In a 2008 speech in Charleston, West Virginia, then-Sen. Barack Obama told a story of an 89-year-old World War II veteran who committed suicide in the parking lot of a Veterans Affairs hospital after he was constantly denied help.

Obama called it a betrayal of the ideals for which troops that risk their lives.

"We've all heard what it is like to navigate the broken bureaucracy of the VA. The impossibly long lines, the repeated calls for help that get you nothing more than an answering machine," Obama said at the 7:45 mark of the video above.

Fast-forwarding to this week, the New York Times reported on the suicide of a veteran who was denied care at a VA center when President Obama has touted the progress his administration has made in turning around the veterans health care system.

The Department of Veterans Affairs has been plagued with issues during the Obama administration, including the scandal that VA hospitals had secret waiting lists that delayed care for months, which ultimately led to the 2014 resignation of VA Secretary Eric Shinseki.

"We’ve hired thousands more doctors, nurses, staff," Obama said at a conference of the Disabled American Veterans in the beginning of August. "When we really put our sweat and tears and put our shoulder to the wheel, we can make things better."
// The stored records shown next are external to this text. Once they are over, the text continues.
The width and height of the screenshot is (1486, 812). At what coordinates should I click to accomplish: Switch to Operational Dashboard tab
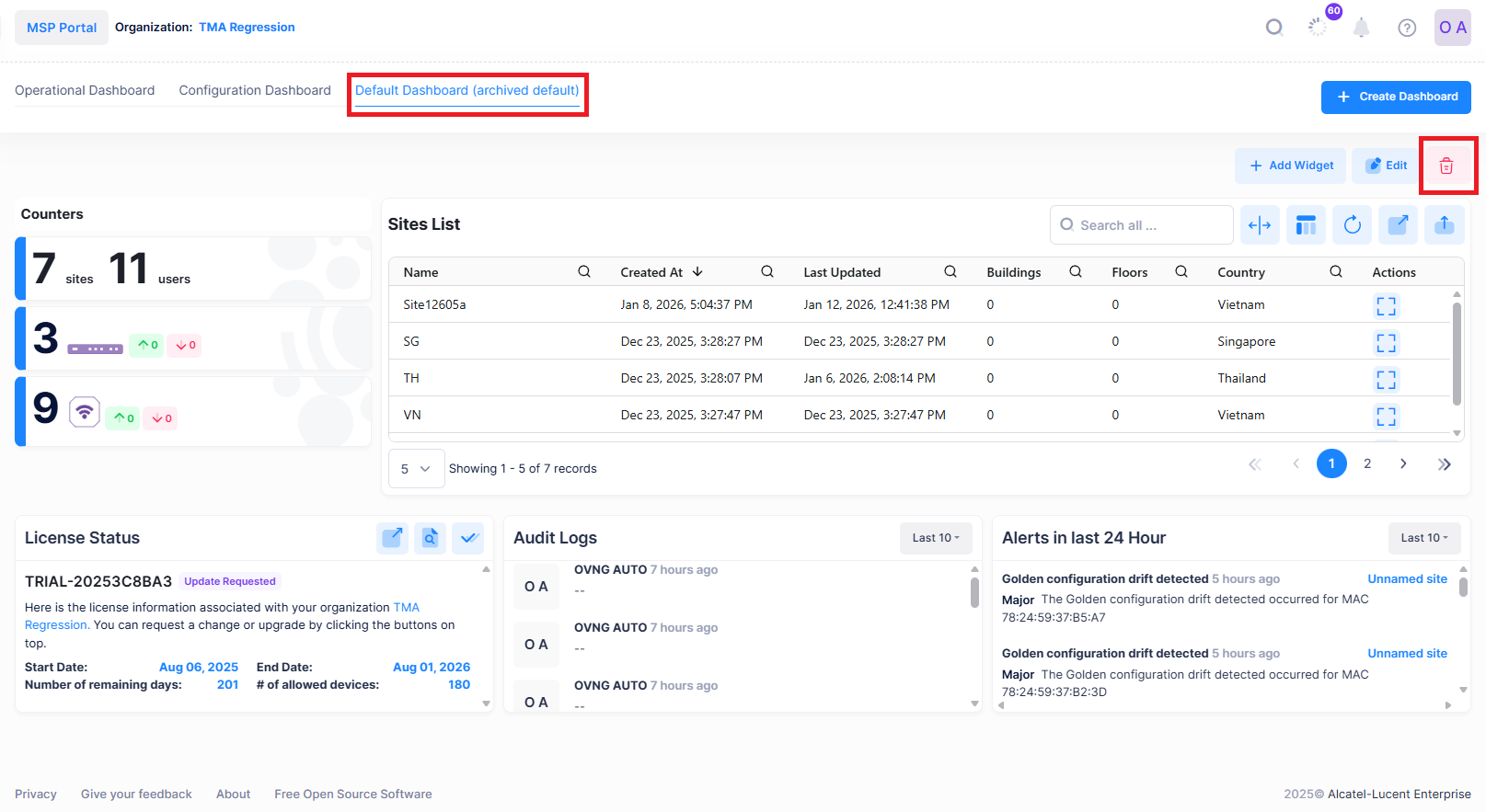(85, 90)
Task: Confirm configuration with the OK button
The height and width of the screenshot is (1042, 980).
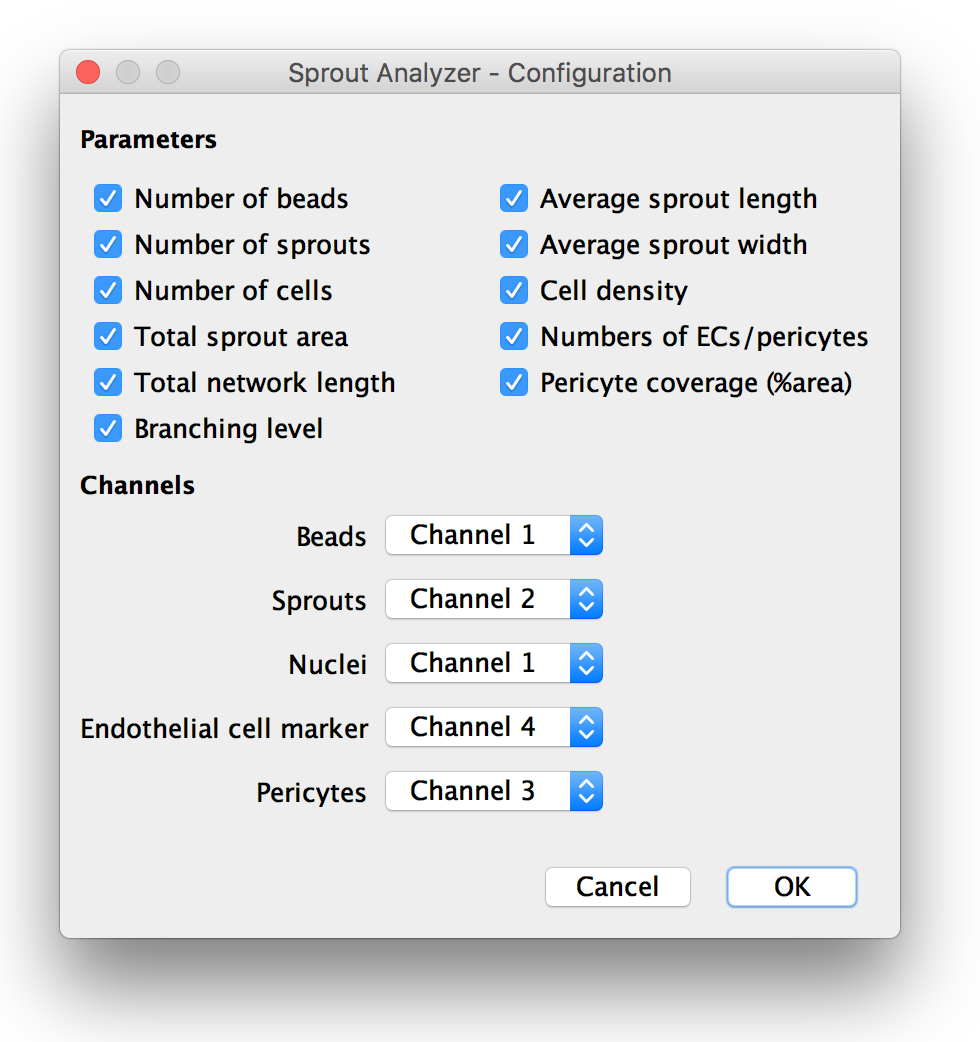Action: [792, 886]
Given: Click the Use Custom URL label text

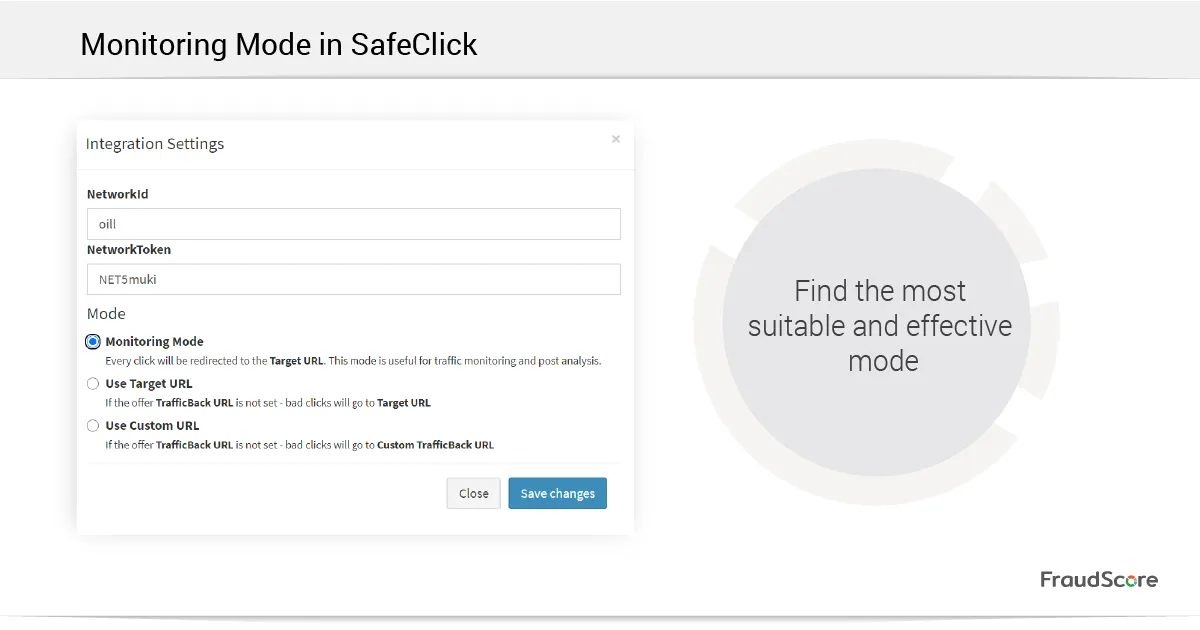Looking at the screenshot, I should click(152, 426).
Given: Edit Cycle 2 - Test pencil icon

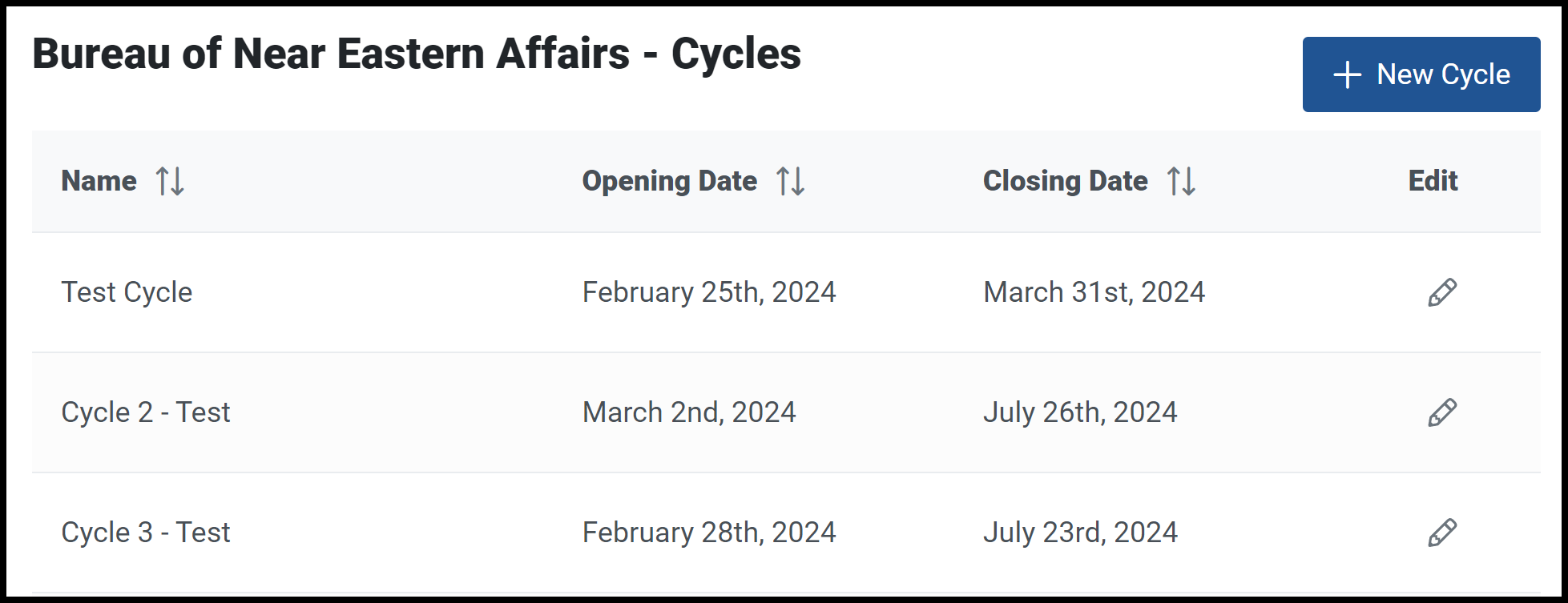Looking at the screenshot, I should (x=1442, y=412).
On Thursday, a 76-year-old veteran, Peter Kaisen, committed suicide in the parking lot of the Northport Veterans Affairs Medical Center on Long Island. Kaisen had gone to the hospital seeking treatment related to mental health problems but was denied services.

Data that was released in July on the VA revealed that an average of 20 veterans will commit suicide each day. A majority of those veterans are over the age of 50 and six of those who commit suicide use VA services.